Tento não me intimidar, mas lembro que se eu quiser correr e fugir, Michael estará bloqueando a porta.

— Eu... vi na TV. — respondo, olhando para baixo.

Estou segurando as folhas com tanta força que tenho medo de rasgá-las.

— Muitas coisas passam na TV. Coisas ainda mais interessantes para alguém da sua idade do que dados de estatísticas.

Dados de estatísticas? É isso que sempre anotei?

Ele dá mais uma olhada e depois estende a mão, pedindo o resto que estou segurando.

— Me deixe ver as outras.

Eu travo.

A última vez que ouvi essa frase, ela foi dita por Philip, que rasgou todas elas quando as entreguei. Tentei juntar todos os pedacinhos, mas não havia salvação. Aquilo havia me ferido mais do que todas as ofensas e palavrões que ele me dizia.

— Eu só quero ver. — insiste o Sr. Prior

Olho para as folhas nas minhas mãos e de volta para ele. Devo parecer um filhote de cachorro de rua acuado em um beco sem saída, mas as entrego, mesmo temendo que ele as destrua.

Ele as observa de novo, folha por folha, número por número.
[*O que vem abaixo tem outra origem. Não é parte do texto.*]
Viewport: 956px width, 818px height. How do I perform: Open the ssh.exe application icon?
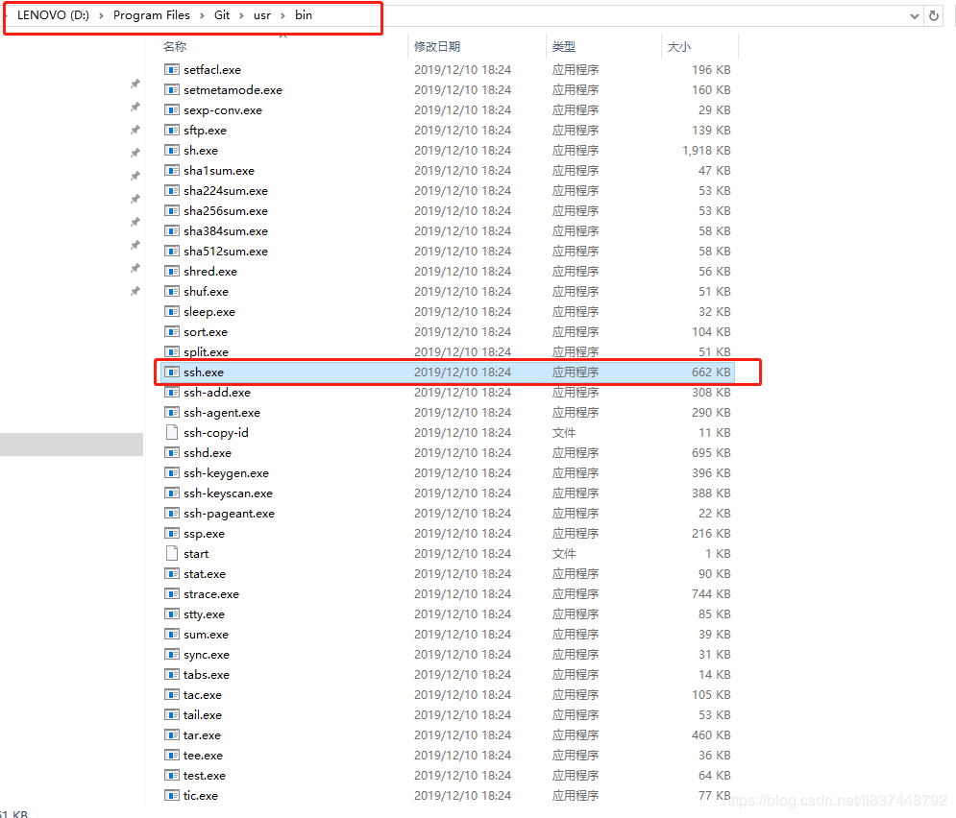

A demora dele ao ver tudo só me deixa ainda mais angustiada.

"Deve estar vendo meus erros", penso. "Deve estar rindo de mim por dentro".
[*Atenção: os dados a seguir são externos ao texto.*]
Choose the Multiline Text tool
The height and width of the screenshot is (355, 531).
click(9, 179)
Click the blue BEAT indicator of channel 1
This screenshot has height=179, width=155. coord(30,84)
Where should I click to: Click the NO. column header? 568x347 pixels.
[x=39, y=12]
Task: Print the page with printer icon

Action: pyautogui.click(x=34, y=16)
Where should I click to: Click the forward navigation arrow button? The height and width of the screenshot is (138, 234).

— Minha pergunta é simples e eu espero que a sua resposta também. — diz ele, erguendo o olhar na minha direção. — Por que você anotou isso?

Meu primeiro instinto é dar de ombros.

— Eu não sei. — respondo, e vejo ele suspirar, parecendo quase desapontado. — Mas... — respiro fundo, brincando com os dedos. Não preciso responder, não deveria responder. Mal conheço esse homem e ele está me fazendo mais perguntas do que qualquer pessoa que convivi pelos meus 17 anos. Ele está mais interessado em mim do que as pessoas ao meu redor. E é bom. É bom conversar com alguém que não seja sobre limpar a casa, fazer comida ou até planejar roubo. — Gosto de números. Gosto de matemática. Eu posso colocar os números do jeito que eu quiser, na ordem que eu quiser. Posso fazer com que me deem o resultado que eu quero, posso controlá-los. Eu gosto porque é a única coisa que consigo controlar na minha vida.
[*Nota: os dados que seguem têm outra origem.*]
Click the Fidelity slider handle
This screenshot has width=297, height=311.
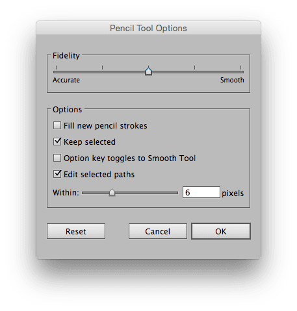(148, 71)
O Sr. Prior me encara por alguns segundos, me fazendo ficar vermelha.

Nunca disse nada desse tipo para alguém antes, nunca perguntaram algo de tamanha importância para mim, e me sinto envergonhada por ter a atenção dele ainda em cima de mim.

— Sinceramente, não esperava por essa resposta. — diz ele, estendendo os papéis na minha direção. — Você não tem trabalho, não é?

Um emprego?

A ideia quase me faz sorrir.

Enquanto recolho os papéis de volta para mim, penso o quanto isso seria bom. Ter um horário para começar e terminar, conviver com outras pessoas e conhecer gente nova e receber um salário. Um salário. Para nós, isso é um sonho impossível.

— Não. — respondo.

— E gostaria de ter? — ele está de novo com as mãos no bolso da calça.

Sim! Sim, é o meu sonho. É o meu sonho poder juntar dinheiro e sair daqui, poder viver igual uma pessoa normal, poder viver sem me preocupar se vou conseguir comer no dia seguinte.

— Sim. — meu coração está acelerado e minhas mãos estão começando a suar.

Ele sorri.

— Meu nome é Erick Prior, diretor da Empresa Multinacional Prior. — e estende uma das mãos para mim. — Parabéns, você está contratada.